双方向空気入れの仕組みを考える授業で,生徒の思考する姿は次のようにまとめられた。
・
自分の考えを説明しながら,より自分の考えをふくらめている姿
・
自分の考えを説明しながら,自分の考えを問い直し,間違いに気付く姿
・
自分の考えを説明しながら,自分の考えを問い直し,理論を構築していく姿
・
自分の考えをうまく伝えることができず,自分の考えすらわからなくなってしまう姿
・
他人の意見に対して,同意し強く賛成する姿
・
他人の意見に対して,質問を返し強く反対する姿(意見を戦わせる姿)
・
他人の意見をすぐに受け入れず,充分に吟味してから同意する姿
これらの姿は,生徒同士のコミュニケーションの中で見られた。もし,答えを知っている教師と生徒の会話であったのならばどうであろうか。生徒はすぐに「あってる?」と先生に聞くことは間違いないだろう。答えを知らない仲間同士が話し合うこと,教師は答えを知らない(知っていても教えない)という姿勢を貫くことが有効であると言えよう。
生徒同士のコミュニケーション活動により,以下のような思考の変容が見られた。
以上のことから生徒一人一人が自分の考えをもち,それぞれに応じた活動の中で,思考活動を深めることができたと言えよう。
5.生徒の記述文
(授業後の生徒の感想)
授業終了時に,感想を前述の内部構造説明図の裏に書かせた。この授業の特徴を示す生徒の感想文を抜粋して以下に示す。
【頭を使った】
・
難しい!穴を作ってみたりしても空気が逃げちゃったりして,
頭の中がバクハツ寸前
です。
・
引く時と押す時の謎がすごく難しかったけど,
頭をフルに使いすごく疲れた
。
・
今日は,
頭をたくさん使いました
。何で空気が入るかとか,全然考えたことがなかったけど,考えてみるとおもしろいなぁと思いました。
・
今日の授業は,
頭をよく使いました
。100円の道具でいろんな疑問があった。結局はよくわからなかった。でも,結構楽しくて,他の人はどんなことを考えているのか聞いてみたいと思いました。
・
今日は,とても難しかった。100円くらいの物なのに,とても工夫があったりしてて,すごかった。久しぶりに頭を使ってとても疲れた。考えがたくさん出てとてもおもしろかった。
授業の中で,十分に頭を使って考えたことがわかる感想である。「久しぶりに頭を使ってとても疲れた」という感想があるが,これは重大な問題発言である。日常行われている授業の中では,頭を使っていないことが語られているのである。それだけ,考えることから離れた授業が多く行われていることを指し示す感想である。

**記録データ**.
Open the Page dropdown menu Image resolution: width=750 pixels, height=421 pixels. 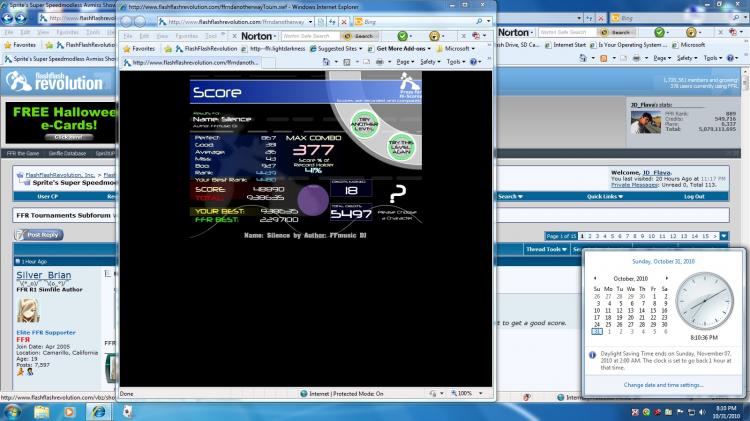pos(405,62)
* * *
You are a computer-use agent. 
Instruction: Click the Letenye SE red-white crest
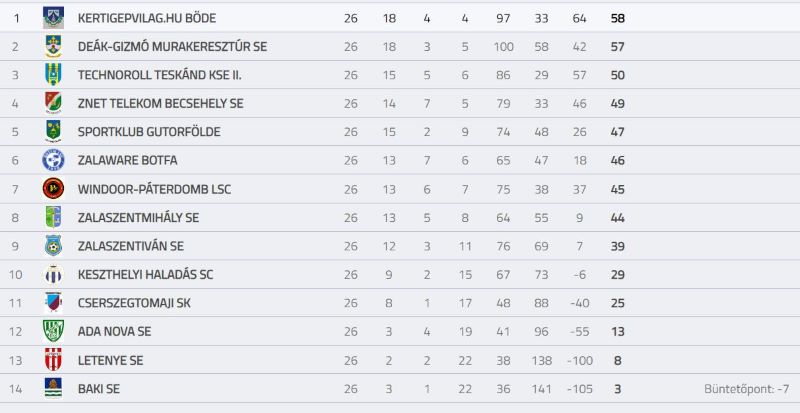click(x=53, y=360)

**課題**.
[1] 空気入れの授業についての本文から、「双方向空気入れの仕組みを考える授業で,生徒の思考する姿は次のようにまとめられた。」で始まり「他人の意見に対して,質問を返し強く反対する姿(意見を戦わせる姿)」まで続く部分を一字一句変えずに引用してください。
[2] 双方向空気入れの授業を扱った本文を、最後の文の続きから書き継いでください。
記録データの行は、ここでは使わなくてかまいません。

**課題の解答**.
[1]
双方向空気入れの仕組みを考える授業で,生徒の思考する姿は次のようにまとめられた。
・
自分の考えを説明しながら,より自分の考えをふくらめている姿
・
自分の考えを説明しながら,自分の考えを問い直し,間違いに気付く姿
・
自分の考えを説明しながら,自分の考えを問い直し,理論を構築していく姿
・
自分の考えをうまく伝えることができず,自分の考えすらわからなくなってしまう姿
・
他人の意見に対して,同意し強く賛成する姿
・
他人の意見に対して,質問を返し強く反対する姿(意見を戦わせる姿)

[2]
【考えることがおもしろい】
・
考えれば考えるほど,「えっ!なんで?」が増えてきちゃって困ったけど,楽しかった
です。普段何気なく使ってたけど,考えるほど,不思議だなぁと思いました。
・
ちょっと難しかったけど,すごく「考えてみる」ということが楽しく思えるようになった
。
話し合い活動により,自分の考えが変わることをおもしろいと感じている。また,「Why?」が解けなくても楽しいと感じるのは,答えを知る楽しさよりも,考える楽しさを味わっている証拠である。
【友達の意見によって変容した感想】
・
前の時間は
自分の考えが絶対に正しい
と思っていました。でも,今日の授業で,Sh君やN君,
S君の意見を聞き,考えが変わりました
。僕は,今日の授業でものすごいいいモノを学べたと思いました。
・
今日は,空気入れの中のことについて,また考えました。
自分の考えと,人の考えを比べたり,足して考えることで,どうなっているかが,わかってきました
。自分では考えられなかったところを人から取り入れることができました。これからも,見えないものを考えていくと聞いたので,これからも,しっかりと考えていきたいです。
共に学ぶ学習形態でなければ書かれることのない感想文であり,自分自身の成長を感じている感想である。絶対に正しいと思っていた考え方も,視点を変えたり,別の考え方を取り入れることにより修復し得ることを,生徒が受け止めているように思われる。
【物の見方・考え方に気付いた感想】
・
ひらめいた時,ものすごい気持ちよかった。まだまだ不完全な部分があったのは悔しかった。これを半面的に考えたため,思いうかばなかった部分もあった。
物事をいろいろな方向から捉えることが大切
だと思いました。
まさに,視点を変えることの重要性に気付いた感想である。見方を変えることにより新しい考えが浮かぶことを,身をもって体験したことがこの感想からうかがえる。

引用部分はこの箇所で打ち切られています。